2026-07-18T08:04:14.083Z
Tencent WorkBuddy launches on HarmonyOS, becoming the first general-purpose AI assistant to debut on the platform.

The official version of the Tencent WorkBuddy App was released today. It is now available simultaneously on iOS, Android, and HarmonyOS, becoming the first general-purpose AI agent app to launch on HarmonyOS, with support for remote access to desktop capabilities from mobile devices.

Tencent WorkBuddy Official Edition Launch: The First General-Purpose Agent on HarmonyOS — Your Phone Can Remotely Command Your Computer to Work

On July 18, Tencent officially released the standalone WorkBuddy app. It’s now available for iOS, Android, and HarmonyOS — the last one being the most notable. This is the first truly general-purpose intelligent agent app to land on HarmonyOS. Don’t underestimate that “first”: over the past six months, HarmonyOS’ native app ecosystem has been dominated by niche AI tools, chatbots, and built‑in assistants; truly general-purpose agents have been missing. Tencent just took the lead this time.

Tencent WorkBuddy app interfaces on iOS, Android, and HarmonyOS

The Basics: One App, Consistent Across Platforms, and It Can Control Your Computer Remotely

Let’s start with what was actually released. WorkBuddy was originally positioned as a desktop product — an “efficiency agent” that helps office workers handle documents, run automation tasks, and connect a range of tools across the Tencent ecosystem.
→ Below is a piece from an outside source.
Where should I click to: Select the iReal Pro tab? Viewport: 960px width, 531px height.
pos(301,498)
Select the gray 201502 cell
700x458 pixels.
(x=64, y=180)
The new mobile app, according to the official description, “has most of the desktop version’s capabilities.” The truly interesting part lies in its two execution modes:

  • Connect to computer: The mobile app directly connects to the desktop client, allowing full access to desktop capabilities. You can have WorkBuddy operate your office computer from the subway or during a meeting — running scripts, organizing files, generating reports, and more.
  • Cloud work: Works independently from local devices, ready out of the box. Core desktop features like Skills, experts and expert teams, automated scheduled tasks, asset download/sharing, and project management are all available, powered by Tencent Cloud. The knowledge base is now linked with Tencent Docs and ima Knowledge Base.
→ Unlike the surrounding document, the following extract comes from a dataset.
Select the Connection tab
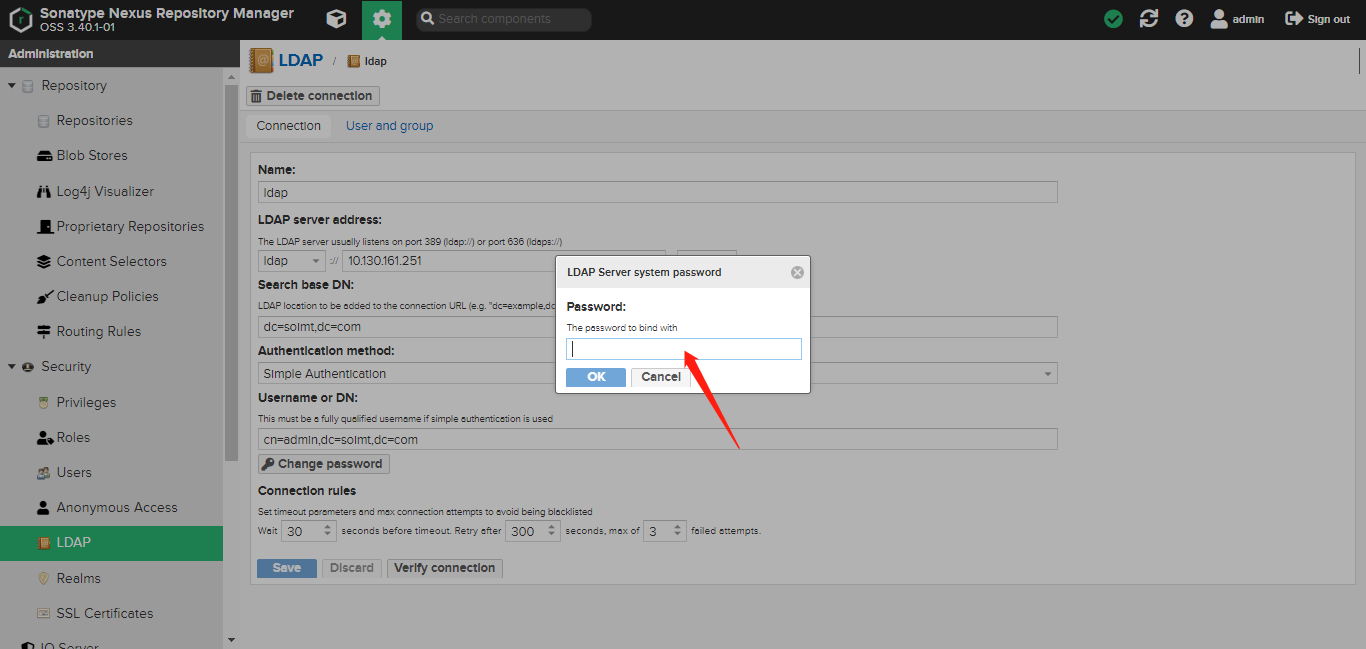The image size is (1366, 649). point(288,126)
This division of labor is actually clever. Cloud mode solves the “always available” issue, while connection mode addresses “what about my local environment and private files?” No matter how capable a desktop agent is, if you can’t access your computer, its value is cut in half. On the flip side, moving everything to the cloud leaves out local development environments, private data, and login states. Tencent’s dual‑mode design essentially tackles both tracks for mobile‑side agents simultaneously.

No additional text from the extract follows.